We'll want at least one "geo data" type. What should its byte-level representations be? Today, from what I can tell, there's no industry standard. The closest thing I can find to a spec is a big question mark by the geopandas folks: https://github.com/geopandas/geo-arrow-spec. Yet another sad trombone.
(We could specify it as WKB ("well-known binary" notation) ... but is that an efficient means of passing spatial data over the wire? I'd hate for Workbench to choose the wrong technique, only to see the a standard arise next year that fits our needs better but breaks our contract with module authors.)
All that to say: Yes, it's possible to install the geopandas
Python module and tell our users to:
Handle errors themselves
... but I think that will cause more problems than it solves.

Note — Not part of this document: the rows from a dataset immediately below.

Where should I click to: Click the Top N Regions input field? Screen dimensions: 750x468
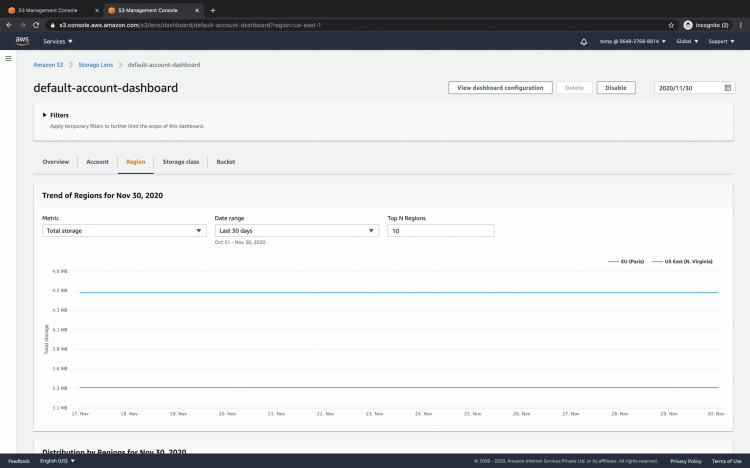tap(440, 230)
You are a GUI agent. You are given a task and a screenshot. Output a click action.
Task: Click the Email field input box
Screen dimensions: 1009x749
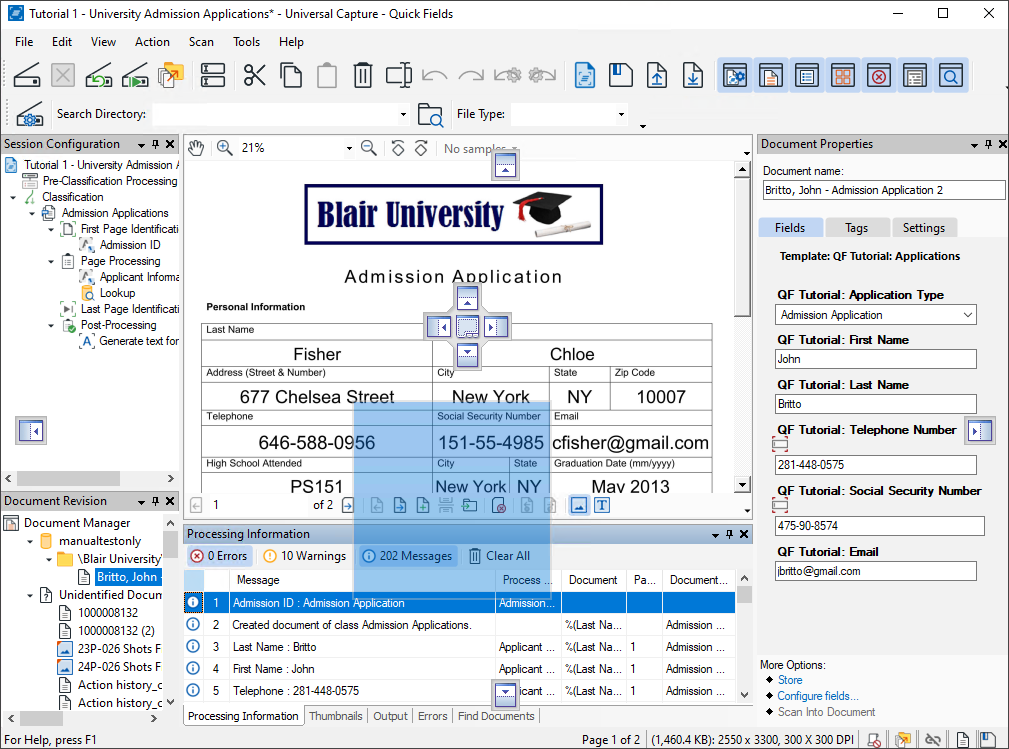[875, 571]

[okay, done with the detail]
@arky Could you please provide user stories -- tasks you think Workbench should be able to do? (Please avoid the Python Code module when writing up these tasks.)
@adamhooper Thank you for taking time to explain the internals of WKB. I understand the challenges involved with relation to both Geo-spaital and charting. Feel free to close this issue if needed.
As I have introduced WKB as defacto online tool for some data processing for my work in SE. Asia. I'll be filing use cases as separate bugs avoid python code module.
I look forward to the future issues! I'll close this one because it's not clear what we can do to declare it "complete".
Wondering if it is possible to include 'GeoPandas' packages available in the python script workflow module.
I believe this might attract Geo-spatial folks to use CJ Workbench.
My simple use case for GeoPandas is you could simple action as validating if a column of coordinates are within a given country. At the moment, you have to make multiple call to external reverse geocoding systems to do such verification. With GeoPandas modules it could be done in couple of lines.
Added bonus is GeoPandas could generate its own maps that could perhaps be rendered in reports section.